Dataset items
● ● ● ●
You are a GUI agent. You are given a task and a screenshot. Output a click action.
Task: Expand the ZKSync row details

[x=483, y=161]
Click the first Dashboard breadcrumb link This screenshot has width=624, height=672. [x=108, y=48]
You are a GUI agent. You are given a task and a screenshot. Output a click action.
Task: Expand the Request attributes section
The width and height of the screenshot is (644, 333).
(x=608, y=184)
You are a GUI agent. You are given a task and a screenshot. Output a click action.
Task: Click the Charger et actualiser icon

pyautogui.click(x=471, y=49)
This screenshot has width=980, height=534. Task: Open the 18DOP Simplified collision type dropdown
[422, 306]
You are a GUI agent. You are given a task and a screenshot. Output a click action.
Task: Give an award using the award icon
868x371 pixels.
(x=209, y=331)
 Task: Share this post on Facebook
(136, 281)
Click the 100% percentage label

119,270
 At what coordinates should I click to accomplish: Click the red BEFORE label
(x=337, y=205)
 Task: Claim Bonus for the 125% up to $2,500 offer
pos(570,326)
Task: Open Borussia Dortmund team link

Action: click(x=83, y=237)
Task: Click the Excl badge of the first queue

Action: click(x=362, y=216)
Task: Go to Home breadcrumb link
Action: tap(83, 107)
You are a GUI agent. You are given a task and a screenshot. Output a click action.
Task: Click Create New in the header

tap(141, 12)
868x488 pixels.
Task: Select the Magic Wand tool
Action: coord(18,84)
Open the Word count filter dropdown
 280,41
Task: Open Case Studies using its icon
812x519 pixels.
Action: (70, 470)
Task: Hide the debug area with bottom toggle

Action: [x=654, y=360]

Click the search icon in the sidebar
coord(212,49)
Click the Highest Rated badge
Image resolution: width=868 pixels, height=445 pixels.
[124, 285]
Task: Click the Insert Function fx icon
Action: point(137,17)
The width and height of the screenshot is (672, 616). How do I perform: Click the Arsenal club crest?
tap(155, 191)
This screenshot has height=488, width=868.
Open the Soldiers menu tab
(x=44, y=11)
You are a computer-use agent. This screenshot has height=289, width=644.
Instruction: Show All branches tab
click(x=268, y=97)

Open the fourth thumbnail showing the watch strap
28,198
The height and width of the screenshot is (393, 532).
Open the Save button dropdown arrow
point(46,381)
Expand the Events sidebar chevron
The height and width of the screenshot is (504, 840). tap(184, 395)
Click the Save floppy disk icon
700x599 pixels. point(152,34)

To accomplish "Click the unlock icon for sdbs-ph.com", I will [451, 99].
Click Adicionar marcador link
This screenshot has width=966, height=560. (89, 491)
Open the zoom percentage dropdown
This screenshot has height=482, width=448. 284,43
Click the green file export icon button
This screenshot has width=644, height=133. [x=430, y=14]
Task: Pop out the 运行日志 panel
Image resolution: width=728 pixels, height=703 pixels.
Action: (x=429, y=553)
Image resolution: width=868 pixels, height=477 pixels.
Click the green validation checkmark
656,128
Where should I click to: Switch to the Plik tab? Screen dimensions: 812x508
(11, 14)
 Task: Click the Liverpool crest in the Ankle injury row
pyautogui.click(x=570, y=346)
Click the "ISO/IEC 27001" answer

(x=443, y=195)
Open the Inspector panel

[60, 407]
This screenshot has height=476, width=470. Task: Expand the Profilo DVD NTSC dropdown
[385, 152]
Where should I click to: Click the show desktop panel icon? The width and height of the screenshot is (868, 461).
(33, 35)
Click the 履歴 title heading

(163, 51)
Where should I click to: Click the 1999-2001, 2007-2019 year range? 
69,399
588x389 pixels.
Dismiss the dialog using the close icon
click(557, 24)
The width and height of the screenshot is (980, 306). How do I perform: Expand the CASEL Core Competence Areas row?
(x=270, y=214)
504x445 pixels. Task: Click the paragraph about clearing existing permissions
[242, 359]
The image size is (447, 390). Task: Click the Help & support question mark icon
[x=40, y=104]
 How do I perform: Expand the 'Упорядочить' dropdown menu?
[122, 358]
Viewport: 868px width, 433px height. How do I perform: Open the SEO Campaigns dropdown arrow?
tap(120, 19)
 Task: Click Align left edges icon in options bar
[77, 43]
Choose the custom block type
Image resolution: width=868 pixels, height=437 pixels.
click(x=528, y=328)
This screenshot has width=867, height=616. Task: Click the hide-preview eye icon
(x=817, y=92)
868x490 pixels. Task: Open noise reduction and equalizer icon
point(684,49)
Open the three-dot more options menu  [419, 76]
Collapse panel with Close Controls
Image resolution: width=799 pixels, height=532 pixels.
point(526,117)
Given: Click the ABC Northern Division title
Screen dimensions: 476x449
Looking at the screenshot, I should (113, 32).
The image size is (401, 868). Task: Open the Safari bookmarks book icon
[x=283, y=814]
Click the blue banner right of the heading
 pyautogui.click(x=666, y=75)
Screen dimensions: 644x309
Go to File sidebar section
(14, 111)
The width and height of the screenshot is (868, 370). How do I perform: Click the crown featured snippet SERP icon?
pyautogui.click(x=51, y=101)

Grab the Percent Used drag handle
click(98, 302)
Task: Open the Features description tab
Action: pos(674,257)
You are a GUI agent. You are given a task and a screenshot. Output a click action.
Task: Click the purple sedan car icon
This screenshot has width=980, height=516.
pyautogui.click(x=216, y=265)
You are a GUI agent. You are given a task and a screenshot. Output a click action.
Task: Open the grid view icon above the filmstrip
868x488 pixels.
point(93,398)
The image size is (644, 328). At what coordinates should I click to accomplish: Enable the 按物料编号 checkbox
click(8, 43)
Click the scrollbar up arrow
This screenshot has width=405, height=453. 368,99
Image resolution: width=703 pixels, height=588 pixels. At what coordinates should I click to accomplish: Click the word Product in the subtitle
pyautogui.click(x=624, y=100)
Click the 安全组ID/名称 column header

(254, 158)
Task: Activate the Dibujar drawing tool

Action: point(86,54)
● ● ● ●
→ **Requirement**:
From the records above, pick out each line that contains the string "coordinates" and copy those lines.

→ **Solution to the exercise**:
 At what coordinates should I click to accomplish: Click the red BEFORE label
The image size is (644, 328). At what coordinates should I click to accomplish: Enable the 按物料编号 checkbox
Image resolution: width=703 pixels, height=588 pixels. At what coordinates should I click to accomplish: Click the word Product in the subtitle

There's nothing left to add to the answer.